+++ DATA SHOWN

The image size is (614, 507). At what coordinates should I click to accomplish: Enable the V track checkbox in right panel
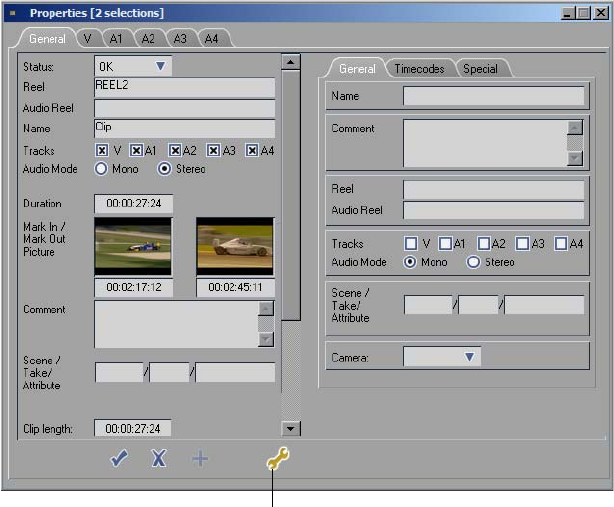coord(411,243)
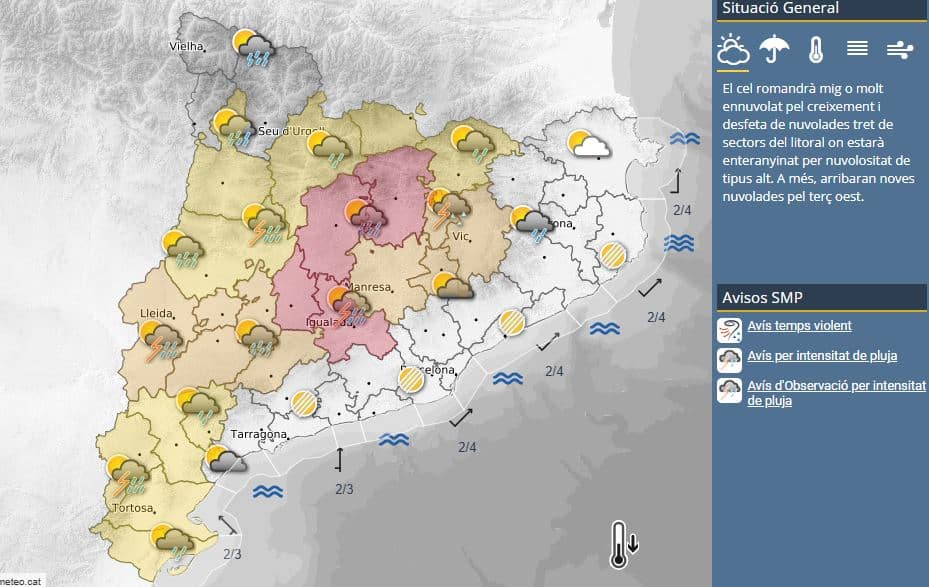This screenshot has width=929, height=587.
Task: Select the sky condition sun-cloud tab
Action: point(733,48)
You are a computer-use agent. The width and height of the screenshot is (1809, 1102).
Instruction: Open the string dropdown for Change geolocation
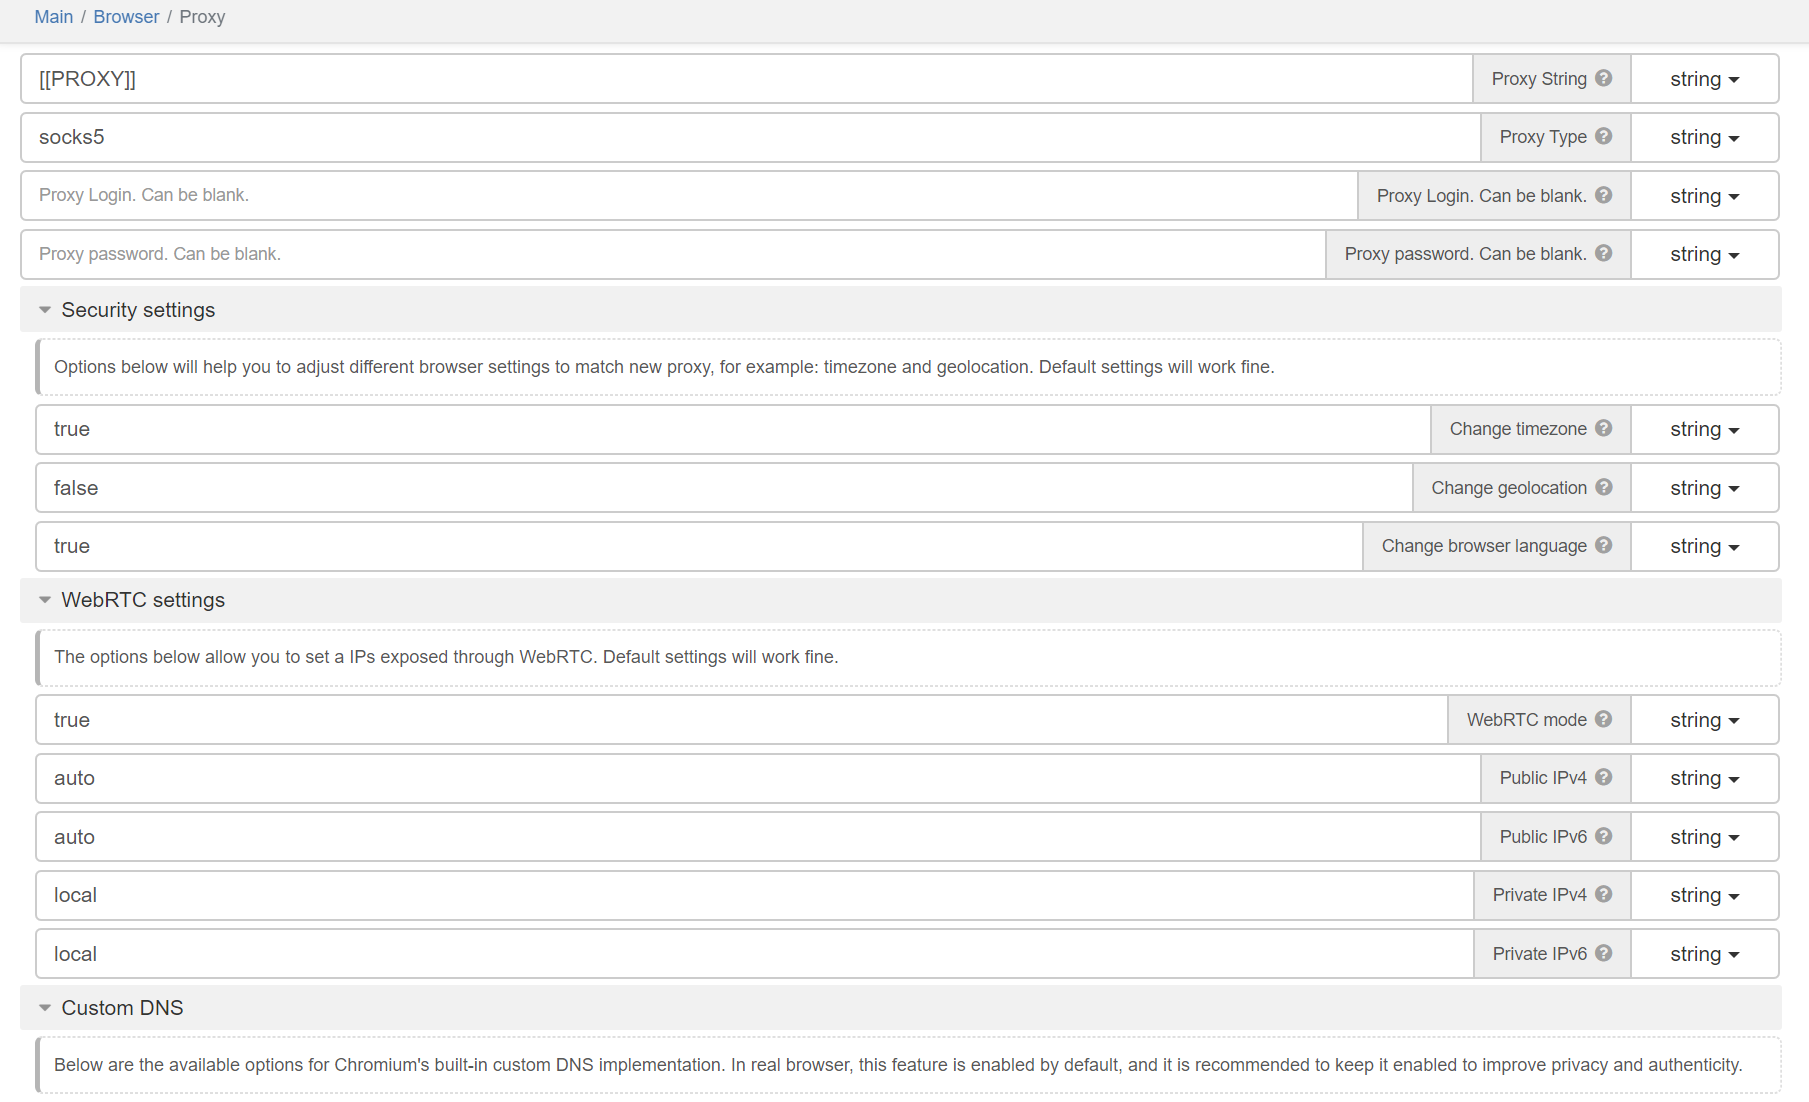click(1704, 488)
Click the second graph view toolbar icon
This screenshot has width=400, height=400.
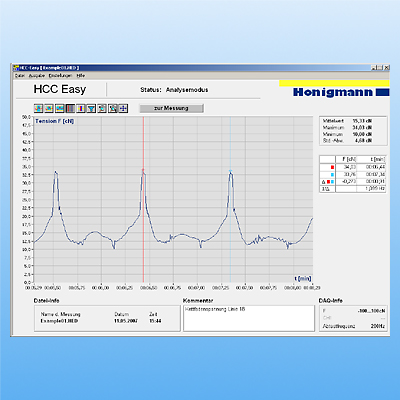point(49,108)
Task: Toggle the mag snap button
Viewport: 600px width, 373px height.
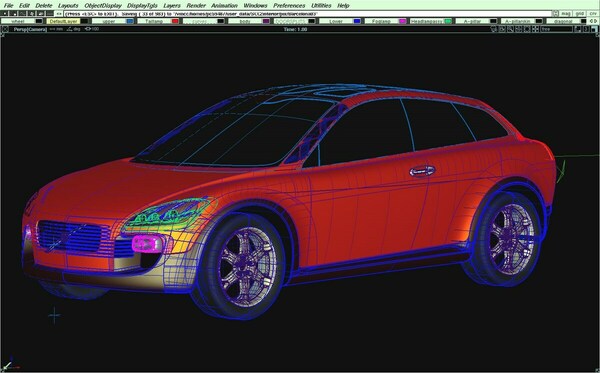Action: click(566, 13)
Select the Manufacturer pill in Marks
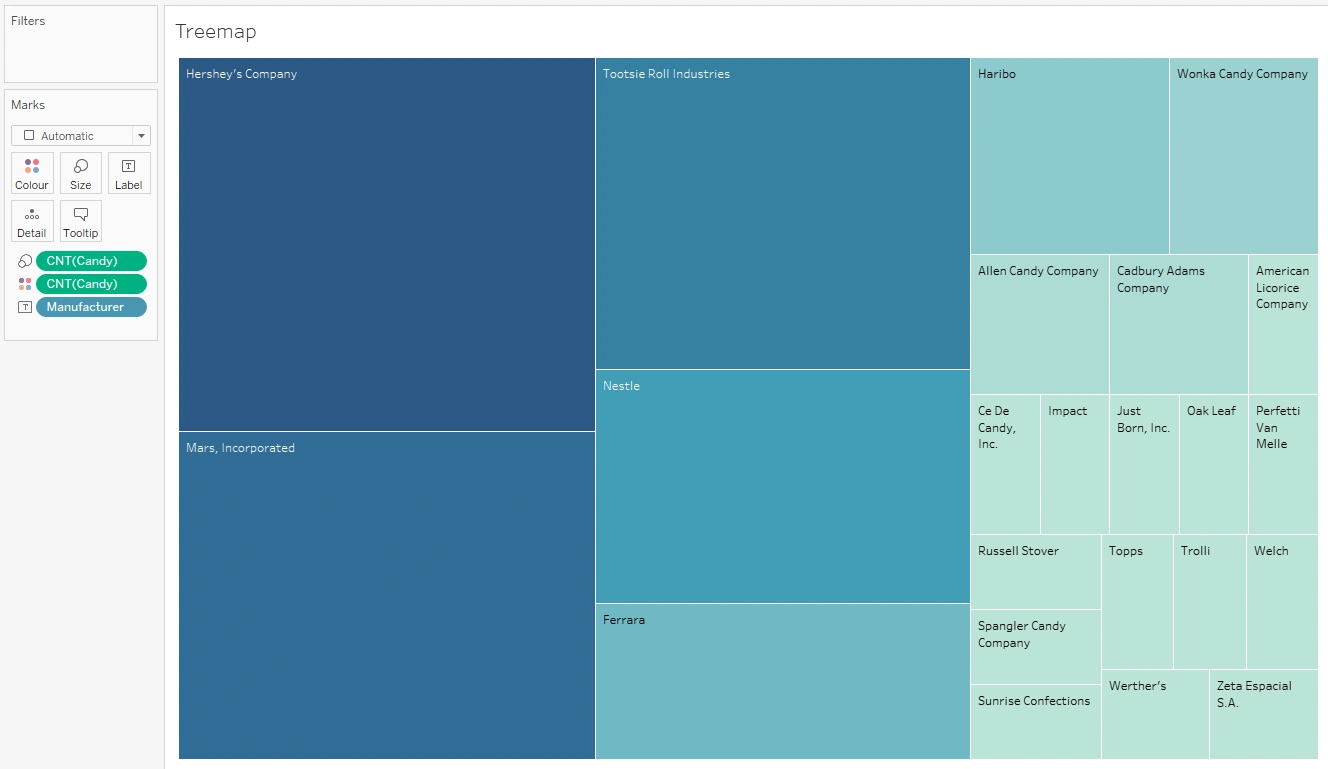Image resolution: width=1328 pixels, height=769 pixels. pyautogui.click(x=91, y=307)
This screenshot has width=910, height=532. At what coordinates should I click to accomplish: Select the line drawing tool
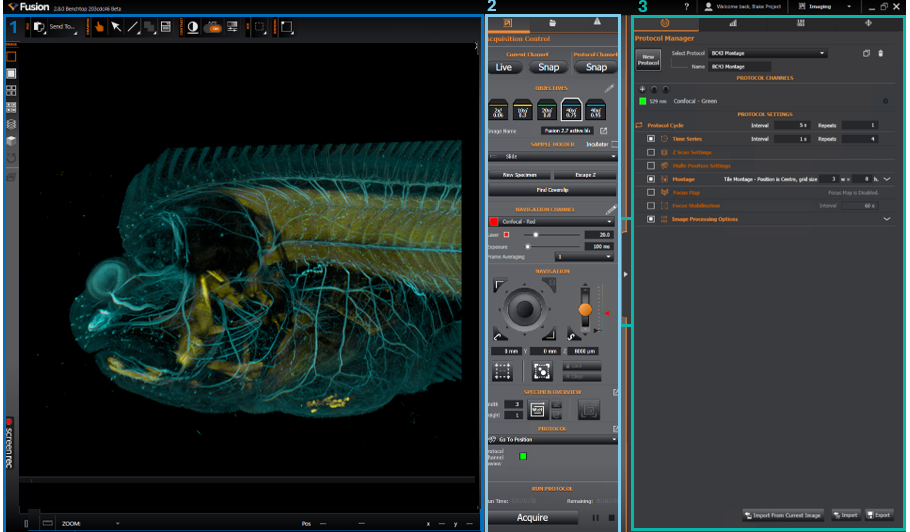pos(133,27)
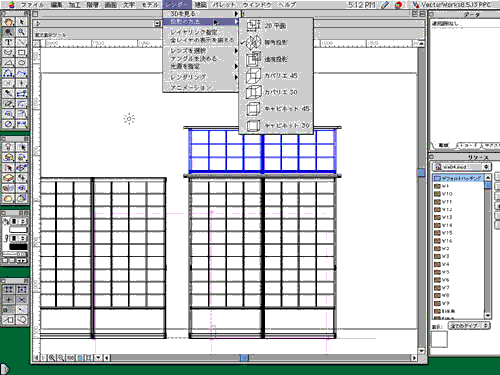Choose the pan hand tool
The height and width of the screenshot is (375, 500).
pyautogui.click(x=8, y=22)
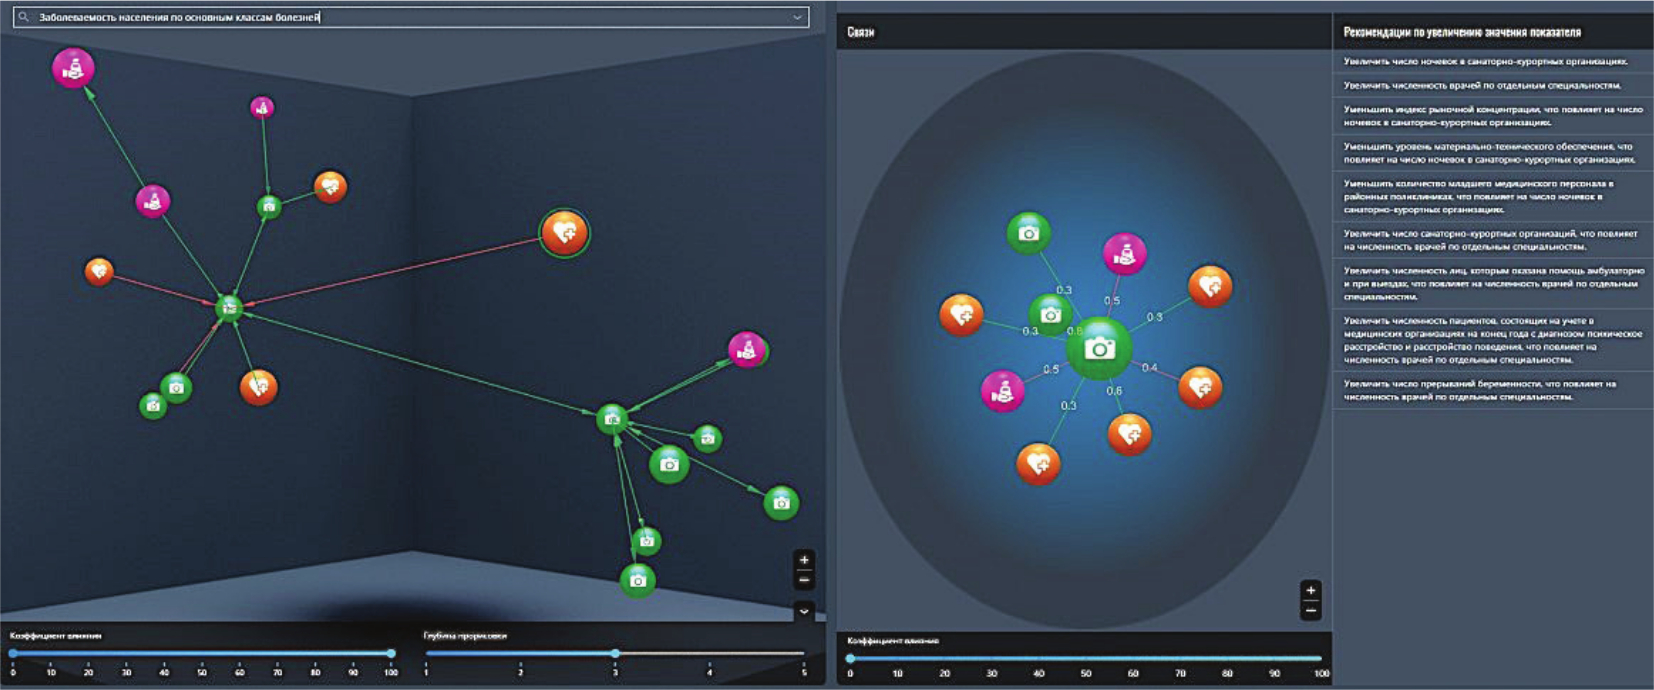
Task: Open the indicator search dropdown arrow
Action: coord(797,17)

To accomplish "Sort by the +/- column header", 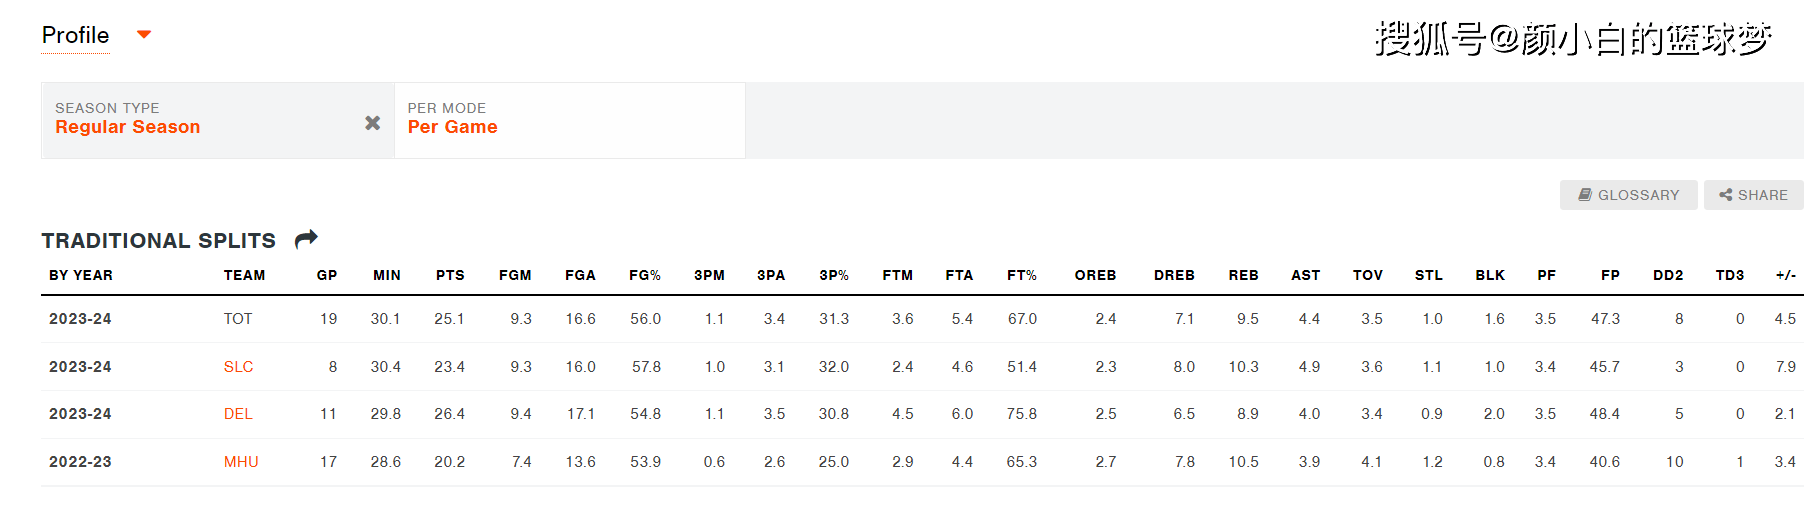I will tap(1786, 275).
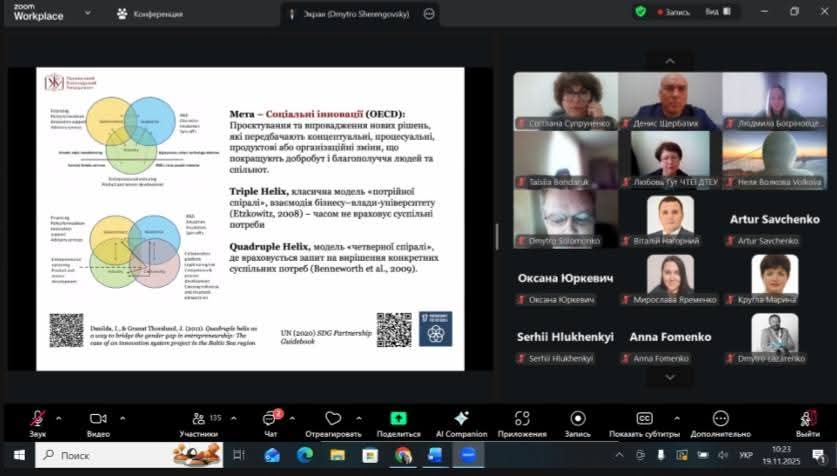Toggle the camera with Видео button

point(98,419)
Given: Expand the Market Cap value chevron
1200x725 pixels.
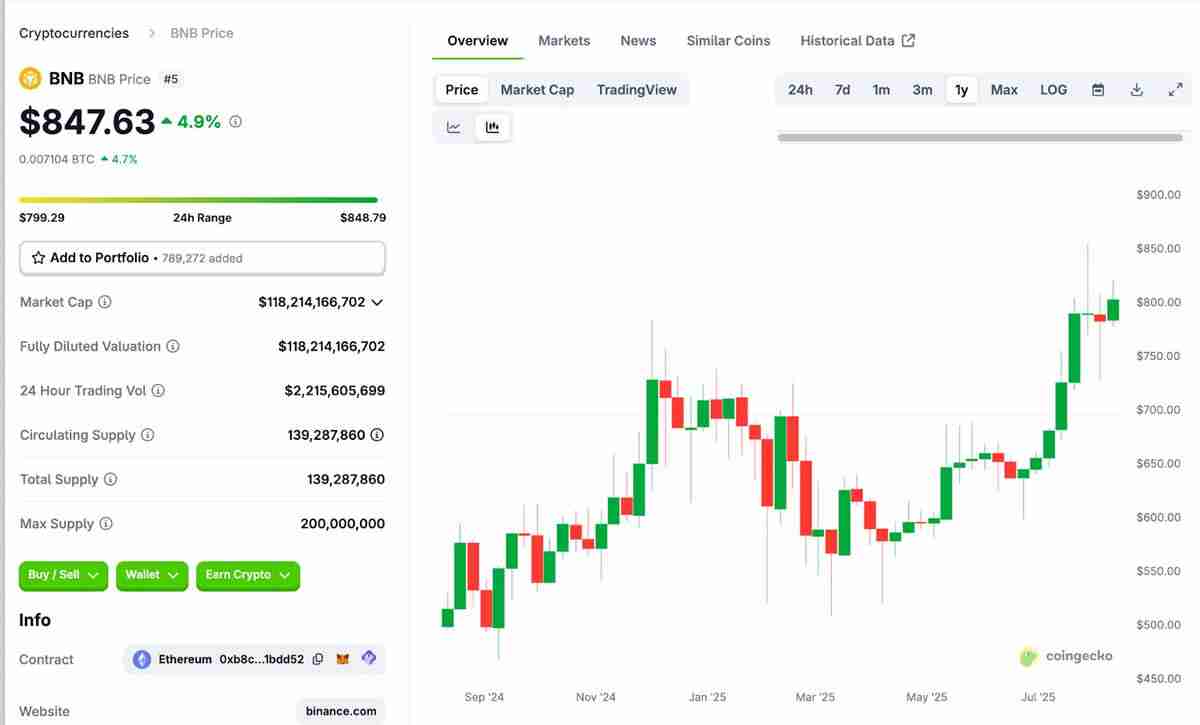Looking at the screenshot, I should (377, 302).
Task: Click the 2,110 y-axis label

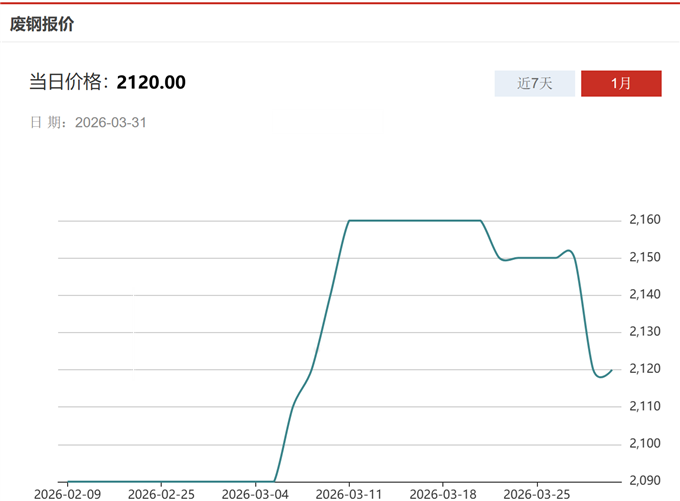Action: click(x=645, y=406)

++++++

YOUR TASK
Reproduce the lines from the one holding "Given: Expand the Market Cap value chevron" through the end of the entries above exactly, keeping both ends and dropping every picture.

OUTPUT FOR THIS TASK
Given: Expand the Market Cap value chevron
1200x725 pixels.
Looking at the screenshot, I should (377, 302).
Task: Click the 2,110 y-axis label

Action: click(x=645, y=406)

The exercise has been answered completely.